I was just talking to a close friend about how when we look back at how we used to feel, it’s hard to imagine feeling that way now. Even when I have really, really bad days, it’s different than it was when I was in high school and the first few years of college. My memories have definitely lost the anger and sadness that the more negative ones used to carry. Oh, high school…
This post also made me want to go back to California. I would have spent my days on the beach too :)
i remember those trips to the beach too. and leaving the parking lot while everyone else was coming in. it was our first taste of freedom. of not having to ask, but just DOING.
its funny. i remember feeling like you were never quite happy. but i always saw you as fitting in. in fact, i marveled over how well you fit in @ school. how you had our group, but also your newspaper friends. and how even after the drama erupted senior year, you were able to stay even, and friends with those whom i could not.
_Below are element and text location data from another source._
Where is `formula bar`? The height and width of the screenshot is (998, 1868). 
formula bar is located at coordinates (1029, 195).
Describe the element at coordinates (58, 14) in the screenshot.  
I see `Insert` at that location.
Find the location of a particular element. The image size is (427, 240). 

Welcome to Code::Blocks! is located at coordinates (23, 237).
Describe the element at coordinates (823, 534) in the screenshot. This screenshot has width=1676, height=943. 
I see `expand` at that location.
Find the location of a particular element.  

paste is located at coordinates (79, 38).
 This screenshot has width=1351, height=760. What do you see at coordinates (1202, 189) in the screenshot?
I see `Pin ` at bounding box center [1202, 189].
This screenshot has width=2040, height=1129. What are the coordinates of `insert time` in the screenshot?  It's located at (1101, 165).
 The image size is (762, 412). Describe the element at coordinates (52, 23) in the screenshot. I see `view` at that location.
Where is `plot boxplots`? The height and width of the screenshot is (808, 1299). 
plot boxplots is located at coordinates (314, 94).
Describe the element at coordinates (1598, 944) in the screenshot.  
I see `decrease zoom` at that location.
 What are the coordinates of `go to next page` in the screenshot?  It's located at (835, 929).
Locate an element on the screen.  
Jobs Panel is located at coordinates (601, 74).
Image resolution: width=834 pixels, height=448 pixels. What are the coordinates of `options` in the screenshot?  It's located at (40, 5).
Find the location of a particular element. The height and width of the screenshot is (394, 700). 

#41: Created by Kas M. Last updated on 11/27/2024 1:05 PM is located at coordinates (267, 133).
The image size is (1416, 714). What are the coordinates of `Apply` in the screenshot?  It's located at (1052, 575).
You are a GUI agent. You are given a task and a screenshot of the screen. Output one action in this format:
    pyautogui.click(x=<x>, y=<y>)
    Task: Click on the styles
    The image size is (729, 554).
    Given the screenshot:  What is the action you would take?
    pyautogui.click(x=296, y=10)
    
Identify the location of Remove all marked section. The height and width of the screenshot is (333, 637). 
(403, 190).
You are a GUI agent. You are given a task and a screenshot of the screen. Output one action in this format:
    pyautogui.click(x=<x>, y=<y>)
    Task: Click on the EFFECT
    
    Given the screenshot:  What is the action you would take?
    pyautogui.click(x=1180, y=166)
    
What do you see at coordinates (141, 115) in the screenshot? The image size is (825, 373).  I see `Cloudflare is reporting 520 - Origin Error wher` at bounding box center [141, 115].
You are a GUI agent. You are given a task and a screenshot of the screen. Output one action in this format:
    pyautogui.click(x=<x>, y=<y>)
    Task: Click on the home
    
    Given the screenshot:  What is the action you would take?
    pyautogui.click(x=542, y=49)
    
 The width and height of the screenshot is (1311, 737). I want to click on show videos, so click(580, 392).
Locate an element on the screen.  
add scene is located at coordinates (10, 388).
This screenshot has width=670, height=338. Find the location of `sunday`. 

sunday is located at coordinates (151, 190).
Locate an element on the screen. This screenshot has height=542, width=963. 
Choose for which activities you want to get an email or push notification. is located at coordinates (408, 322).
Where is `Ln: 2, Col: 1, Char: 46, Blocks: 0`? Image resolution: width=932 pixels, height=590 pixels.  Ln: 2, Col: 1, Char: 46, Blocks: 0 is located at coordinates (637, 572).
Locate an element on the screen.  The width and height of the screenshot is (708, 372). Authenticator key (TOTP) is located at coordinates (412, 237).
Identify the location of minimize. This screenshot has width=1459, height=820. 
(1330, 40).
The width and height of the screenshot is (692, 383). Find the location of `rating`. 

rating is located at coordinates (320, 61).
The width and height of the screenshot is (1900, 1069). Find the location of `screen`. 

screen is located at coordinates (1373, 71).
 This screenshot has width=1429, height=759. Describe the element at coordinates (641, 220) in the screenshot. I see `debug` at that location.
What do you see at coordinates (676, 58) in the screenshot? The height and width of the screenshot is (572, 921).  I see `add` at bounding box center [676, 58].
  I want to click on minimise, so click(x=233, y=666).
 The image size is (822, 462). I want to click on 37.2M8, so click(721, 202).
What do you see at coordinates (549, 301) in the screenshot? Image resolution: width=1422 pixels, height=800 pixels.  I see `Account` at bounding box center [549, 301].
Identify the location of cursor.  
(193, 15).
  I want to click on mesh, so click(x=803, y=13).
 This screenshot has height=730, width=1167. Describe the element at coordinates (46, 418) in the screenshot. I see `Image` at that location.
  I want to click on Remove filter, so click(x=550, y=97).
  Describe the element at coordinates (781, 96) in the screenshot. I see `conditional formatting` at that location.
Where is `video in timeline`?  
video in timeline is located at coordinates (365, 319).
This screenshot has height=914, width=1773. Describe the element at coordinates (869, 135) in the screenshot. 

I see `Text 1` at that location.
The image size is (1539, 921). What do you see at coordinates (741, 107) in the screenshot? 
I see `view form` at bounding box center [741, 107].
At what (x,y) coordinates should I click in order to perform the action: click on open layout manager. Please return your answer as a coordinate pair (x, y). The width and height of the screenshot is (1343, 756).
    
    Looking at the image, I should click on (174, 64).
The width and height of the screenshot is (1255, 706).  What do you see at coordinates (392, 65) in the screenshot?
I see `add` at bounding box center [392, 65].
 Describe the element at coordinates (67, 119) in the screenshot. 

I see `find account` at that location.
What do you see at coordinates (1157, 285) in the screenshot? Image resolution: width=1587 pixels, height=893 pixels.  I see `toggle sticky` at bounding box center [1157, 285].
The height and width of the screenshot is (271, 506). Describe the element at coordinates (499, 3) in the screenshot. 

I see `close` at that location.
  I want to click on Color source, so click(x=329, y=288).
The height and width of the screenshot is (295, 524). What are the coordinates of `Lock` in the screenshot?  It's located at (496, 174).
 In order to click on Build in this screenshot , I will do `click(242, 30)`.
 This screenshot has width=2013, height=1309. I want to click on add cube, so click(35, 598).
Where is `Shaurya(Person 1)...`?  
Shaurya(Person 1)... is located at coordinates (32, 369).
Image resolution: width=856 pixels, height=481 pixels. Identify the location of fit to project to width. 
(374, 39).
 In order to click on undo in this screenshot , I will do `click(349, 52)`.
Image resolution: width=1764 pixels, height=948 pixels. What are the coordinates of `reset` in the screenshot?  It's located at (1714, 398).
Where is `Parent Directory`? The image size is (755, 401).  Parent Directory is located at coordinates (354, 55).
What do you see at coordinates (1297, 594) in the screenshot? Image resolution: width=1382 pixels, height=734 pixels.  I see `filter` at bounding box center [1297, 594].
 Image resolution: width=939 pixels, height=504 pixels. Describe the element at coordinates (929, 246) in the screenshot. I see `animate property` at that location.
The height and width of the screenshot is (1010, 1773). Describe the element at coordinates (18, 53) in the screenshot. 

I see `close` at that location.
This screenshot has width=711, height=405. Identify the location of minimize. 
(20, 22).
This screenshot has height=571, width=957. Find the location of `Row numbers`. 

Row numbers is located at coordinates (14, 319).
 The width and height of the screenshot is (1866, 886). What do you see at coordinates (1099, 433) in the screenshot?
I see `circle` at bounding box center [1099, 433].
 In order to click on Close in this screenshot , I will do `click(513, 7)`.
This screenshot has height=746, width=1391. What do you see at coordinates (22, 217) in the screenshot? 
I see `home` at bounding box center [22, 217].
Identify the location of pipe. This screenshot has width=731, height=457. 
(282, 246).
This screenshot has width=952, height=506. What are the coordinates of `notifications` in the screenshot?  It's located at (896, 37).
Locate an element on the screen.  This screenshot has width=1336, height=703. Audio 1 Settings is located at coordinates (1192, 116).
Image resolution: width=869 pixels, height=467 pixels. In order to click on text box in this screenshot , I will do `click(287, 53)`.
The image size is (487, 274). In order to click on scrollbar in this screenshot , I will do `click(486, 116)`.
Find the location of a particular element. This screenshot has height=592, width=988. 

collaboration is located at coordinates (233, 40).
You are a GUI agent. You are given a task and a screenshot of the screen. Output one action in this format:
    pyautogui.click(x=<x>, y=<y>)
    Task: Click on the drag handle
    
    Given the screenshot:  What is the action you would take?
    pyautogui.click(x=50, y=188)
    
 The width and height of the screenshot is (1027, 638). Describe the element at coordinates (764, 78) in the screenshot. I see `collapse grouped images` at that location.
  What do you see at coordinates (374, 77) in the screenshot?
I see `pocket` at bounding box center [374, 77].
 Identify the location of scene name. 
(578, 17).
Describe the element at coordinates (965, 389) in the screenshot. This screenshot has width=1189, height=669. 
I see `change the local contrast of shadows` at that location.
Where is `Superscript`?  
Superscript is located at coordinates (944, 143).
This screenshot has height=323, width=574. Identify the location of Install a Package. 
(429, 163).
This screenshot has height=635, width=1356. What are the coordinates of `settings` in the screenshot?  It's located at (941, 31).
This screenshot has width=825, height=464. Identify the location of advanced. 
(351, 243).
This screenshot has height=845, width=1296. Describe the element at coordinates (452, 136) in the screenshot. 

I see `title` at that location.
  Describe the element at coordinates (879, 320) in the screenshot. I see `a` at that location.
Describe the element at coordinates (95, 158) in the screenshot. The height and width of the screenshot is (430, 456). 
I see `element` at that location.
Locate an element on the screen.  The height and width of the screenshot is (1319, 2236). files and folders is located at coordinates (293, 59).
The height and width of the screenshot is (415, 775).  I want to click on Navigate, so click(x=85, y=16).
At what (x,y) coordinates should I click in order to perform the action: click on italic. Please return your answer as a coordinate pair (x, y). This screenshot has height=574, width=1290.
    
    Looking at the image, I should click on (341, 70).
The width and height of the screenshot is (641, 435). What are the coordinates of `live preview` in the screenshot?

its so great to see you there and aware of it. a few years ago (or maybe more then a few who can remember anymore), we talked about food & you wished to be where i was one day. well youre there girlfriend!
i think your reminiscence brings up a good point. sometimes, often, we forget to enjoy the present. how sad that we can only enjoy the present in the past. whenever i talk about high school, i too am happy and joyful. but was i then? doubtfullly!!
love you t!
come visit me soon! and lets drive to the beach with the music blasting.
or is it we can only enjoy the past in the present? or is it both?
I think the mind does that to ease past pain. It’s just so much nicer to remember the great times.
I always wished in high school that I lived in the type of town that allowed for quick access to a beach.
*sigh*
I love that you have found balance in your life. Some people never achieve that. Ironically, my post today is about balance, too.
I love that you have found balance in your life. Some people never achieve that. Ironically, my post today is about balance, too.
I adore this post. It feels very connected to some of my past memories.
Sometimes I look back at the hardest times or most stressful decisions of my life, and laugh, because for all the drama and fear they held then, things just seem as they should now. Who’d have thunk?